Quinze países suspenderam “por precaução”, na terça-feira, o uso da vacina britânica logo após o surgimento da suspeita de trombose. A maioria dos governantes informou que aguardaria o relatório de análise da Agência Europeia de Medicamentos (EMA). Ontem, depois de divulgados os resultados, oito países cumpriram a promessa e anunciaram que darão continuidade ao uso da fórmula: França, Alemanha, Espanha, Itália, Portugal, Holanda, Bulgária e Eslovênia.

“O governo italiano dá as boas-vindas às declarações da EMA. O fornecimento da vacina AstraZeneca será retomado (…) A prioridade do governo continua sendo a de realizar a maior quantidade possível de vacinação no menor tempo possível”, afirmou, em nota, Mario Draghi, primeiro-ministro italiano.

A retomada na Itália está prevista para hoje. O mesmo deverá ocorrer na Alemanha, segundo Jens Spahn, ministro da Saúde. Na Espanha, a imunização com a vacina britânica será restabelecida na próxima quarta-feira, de acordo com Carolina Darias, ministra da Saúde.

França

Além de anunciar que voltará a aplicar a vacina, a França informou que ordenou um confinamento parcial de pelo menos um mês em Paris, sua região metropolitana e outras regiões do país. “Estamos adotando uma terceira via, uma forma que deve permitir frear sem travar”, disse o primeiro-ministro, Jean Castex, que será vacinado com o imunizante da AstraZeneca hoje, para “dar o exemplo”.

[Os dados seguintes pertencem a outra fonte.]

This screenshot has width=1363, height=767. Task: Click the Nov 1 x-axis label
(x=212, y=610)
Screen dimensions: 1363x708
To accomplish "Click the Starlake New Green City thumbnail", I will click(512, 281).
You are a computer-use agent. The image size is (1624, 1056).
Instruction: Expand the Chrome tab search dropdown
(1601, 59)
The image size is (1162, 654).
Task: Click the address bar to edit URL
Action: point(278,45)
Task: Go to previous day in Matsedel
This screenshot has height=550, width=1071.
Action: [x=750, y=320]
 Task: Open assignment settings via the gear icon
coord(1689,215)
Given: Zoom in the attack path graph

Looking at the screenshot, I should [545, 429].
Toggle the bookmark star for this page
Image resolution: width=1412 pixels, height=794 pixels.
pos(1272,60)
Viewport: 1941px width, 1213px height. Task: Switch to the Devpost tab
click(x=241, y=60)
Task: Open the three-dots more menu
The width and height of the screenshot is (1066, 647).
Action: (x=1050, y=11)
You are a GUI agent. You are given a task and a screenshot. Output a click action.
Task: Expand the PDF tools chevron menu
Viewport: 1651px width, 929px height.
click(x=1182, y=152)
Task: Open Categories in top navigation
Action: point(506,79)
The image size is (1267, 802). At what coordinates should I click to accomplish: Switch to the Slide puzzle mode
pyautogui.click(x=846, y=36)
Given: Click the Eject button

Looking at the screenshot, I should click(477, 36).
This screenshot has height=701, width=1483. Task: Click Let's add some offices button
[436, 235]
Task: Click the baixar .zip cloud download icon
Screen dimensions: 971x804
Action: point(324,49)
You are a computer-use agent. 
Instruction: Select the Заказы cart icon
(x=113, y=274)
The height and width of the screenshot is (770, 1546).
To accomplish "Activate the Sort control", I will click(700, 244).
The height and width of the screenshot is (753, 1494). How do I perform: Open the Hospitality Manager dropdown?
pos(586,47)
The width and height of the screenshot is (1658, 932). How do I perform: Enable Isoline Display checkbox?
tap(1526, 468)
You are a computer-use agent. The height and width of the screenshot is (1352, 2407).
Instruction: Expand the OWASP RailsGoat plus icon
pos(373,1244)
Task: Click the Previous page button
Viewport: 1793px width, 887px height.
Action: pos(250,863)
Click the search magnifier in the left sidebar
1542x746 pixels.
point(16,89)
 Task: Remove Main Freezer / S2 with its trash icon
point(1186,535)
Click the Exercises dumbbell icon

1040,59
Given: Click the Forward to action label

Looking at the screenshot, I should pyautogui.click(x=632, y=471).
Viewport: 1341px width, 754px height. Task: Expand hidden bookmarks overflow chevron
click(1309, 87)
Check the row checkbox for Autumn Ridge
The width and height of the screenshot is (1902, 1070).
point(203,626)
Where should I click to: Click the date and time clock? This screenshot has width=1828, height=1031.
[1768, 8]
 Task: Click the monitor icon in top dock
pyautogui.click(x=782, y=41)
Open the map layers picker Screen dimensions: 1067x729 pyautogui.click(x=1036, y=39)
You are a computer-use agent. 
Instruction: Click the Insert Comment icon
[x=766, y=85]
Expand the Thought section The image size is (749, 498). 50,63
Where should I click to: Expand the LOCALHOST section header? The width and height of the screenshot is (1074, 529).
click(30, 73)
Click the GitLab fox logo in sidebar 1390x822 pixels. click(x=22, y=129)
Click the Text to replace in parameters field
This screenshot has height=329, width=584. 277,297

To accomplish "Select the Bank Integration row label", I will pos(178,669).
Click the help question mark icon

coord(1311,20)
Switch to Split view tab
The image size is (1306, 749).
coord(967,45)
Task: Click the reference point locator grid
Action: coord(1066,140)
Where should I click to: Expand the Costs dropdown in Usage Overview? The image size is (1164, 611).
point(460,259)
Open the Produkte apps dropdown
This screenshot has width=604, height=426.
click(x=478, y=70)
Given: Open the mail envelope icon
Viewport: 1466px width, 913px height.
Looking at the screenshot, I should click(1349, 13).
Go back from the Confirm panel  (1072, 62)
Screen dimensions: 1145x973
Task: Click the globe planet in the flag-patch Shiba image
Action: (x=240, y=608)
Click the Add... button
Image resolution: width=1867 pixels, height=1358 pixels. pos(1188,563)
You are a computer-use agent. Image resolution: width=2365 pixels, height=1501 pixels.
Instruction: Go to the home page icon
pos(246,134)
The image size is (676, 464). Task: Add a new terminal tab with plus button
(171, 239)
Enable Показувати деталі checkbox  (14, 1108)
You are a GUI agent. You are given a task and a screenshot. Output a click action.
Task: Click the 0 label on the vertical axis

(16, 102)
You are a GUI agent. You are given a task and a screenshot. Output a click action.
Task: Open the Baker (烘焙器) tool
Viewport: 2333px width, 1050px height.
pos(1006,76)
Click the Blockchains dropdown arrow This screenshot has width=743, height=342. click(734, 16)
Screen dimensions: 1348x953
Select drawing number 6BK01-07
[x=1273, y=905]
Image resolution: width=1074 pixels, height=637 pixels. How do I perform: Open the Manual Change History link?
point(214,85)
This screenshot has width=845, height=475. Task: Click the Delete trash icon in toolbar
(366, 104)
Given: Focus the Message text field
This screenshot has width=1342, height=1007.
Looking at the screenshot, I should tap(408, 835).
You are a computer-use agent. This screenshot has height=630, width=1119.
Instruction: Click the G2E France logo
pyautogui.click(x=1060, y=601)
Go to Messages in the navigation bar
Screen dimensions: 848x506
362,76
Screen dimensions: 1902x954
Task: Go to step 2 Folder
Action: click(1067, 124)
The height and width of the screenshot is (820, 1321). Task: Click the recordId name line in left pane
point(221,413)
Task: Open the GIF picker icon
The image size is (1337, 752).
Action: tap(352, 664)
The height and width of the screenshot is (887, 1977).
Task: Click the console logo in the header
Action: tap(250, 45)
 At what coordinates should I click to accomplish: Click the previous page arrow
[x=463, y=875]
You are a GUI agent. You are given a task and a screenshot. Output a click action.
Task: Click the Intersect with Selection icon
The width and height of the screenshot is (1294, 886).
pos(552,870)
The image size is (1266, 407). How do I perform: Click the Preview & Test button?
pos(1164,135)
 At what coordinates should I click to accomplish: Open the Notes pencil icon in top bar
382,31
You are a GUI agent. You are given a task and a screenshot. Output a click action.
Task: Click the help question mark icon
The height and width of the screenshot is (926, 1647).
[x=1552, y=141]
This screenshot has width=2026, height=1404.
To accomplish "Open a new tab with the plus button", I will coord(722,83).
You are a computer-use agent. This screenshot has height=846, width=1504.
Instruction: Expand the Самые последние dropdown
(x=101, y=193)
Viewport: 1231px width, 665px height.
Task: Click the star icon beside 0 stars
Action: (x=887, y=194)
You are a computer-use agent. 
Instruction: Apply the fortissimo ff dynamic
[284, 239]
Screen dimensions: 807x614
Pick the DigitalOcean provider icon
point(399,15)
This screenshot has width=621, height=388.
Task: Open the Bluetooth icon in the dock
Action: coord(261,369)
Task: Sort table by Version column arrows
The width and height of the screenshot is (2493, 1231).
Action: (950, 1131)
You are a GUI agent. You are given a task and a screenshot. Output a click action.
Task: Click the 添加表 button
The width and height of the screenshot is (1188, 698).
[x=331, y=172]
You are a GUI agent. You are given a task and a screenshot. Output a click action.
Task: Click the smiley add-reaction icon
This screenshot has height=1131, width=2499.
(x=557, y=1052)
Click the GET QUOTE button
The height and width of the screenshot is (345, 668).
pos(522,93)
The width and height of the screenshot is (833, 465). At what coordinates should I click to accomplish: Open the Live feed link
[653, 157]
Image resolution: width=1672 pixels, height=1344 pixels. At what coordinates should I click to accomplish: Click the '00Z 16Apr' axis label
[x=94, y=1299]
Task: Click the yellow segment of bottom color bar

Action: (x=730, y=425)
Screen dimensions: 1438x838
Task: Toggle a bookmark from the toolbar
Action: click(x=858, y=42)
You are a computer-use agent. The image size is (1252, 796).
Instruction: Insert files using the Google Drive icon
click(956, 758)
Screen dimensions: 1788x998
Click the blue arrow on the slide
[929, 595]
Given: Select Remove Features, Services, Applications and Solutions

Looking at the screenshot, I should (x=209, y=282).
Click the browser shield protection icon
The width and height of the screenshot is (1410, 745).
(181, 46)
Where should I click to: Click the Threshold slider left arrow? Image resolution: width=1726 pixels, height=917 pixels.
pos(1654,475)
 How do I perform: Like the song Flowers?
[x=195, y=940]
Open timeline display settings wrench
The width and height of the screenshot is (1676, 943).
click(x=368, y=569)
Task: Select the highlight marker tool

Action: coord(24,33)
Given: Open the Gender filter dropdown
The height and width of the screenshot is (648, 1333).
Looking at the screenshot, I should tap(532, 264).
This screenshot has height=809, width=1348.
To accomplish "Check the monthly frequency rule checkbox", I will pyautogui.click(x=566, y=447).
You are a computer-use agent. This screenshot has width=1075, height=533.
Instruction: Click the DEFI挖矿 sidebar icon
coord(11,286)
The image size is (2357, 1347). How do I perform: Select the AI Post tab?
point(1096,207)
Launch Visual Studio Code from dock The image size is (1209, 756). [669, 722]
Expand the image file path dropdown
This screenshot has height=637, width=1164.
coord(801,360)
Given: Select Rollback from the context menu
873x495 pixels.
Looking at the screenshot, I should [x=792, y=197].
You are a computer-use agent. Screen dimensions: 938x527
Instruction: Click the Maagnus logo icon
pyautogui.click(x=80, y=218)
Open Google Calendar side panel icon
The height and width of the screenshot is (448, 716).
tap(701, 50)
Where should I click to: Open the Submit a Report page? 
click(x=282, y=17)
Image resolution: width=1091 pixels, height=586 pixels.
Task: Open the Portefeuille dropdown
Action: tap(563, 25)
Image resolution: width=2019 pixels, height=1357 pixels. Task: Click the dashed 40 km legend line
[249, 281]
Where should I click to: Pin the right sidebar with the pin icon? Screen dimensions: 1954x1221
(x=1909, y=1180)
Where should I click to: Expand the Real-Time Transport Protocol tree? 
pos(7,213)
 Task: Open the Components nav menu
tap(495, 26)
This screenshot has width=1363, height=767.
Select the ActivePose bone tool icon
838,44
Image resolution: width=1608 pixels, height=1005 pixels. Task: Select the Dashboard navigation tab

As atividades não essenciais vão voltar a fechar as portas, e os deslocamentos serão restritos nas regiões afetadas. As escolas permanecerão abertas e será permitida a prática de exercícios ao ar livre em um raio de 10 quilômetros ao redor das residências. Segundo Castex, as medidas podem ser estendidas a outras regiões do país se a situação se agravar.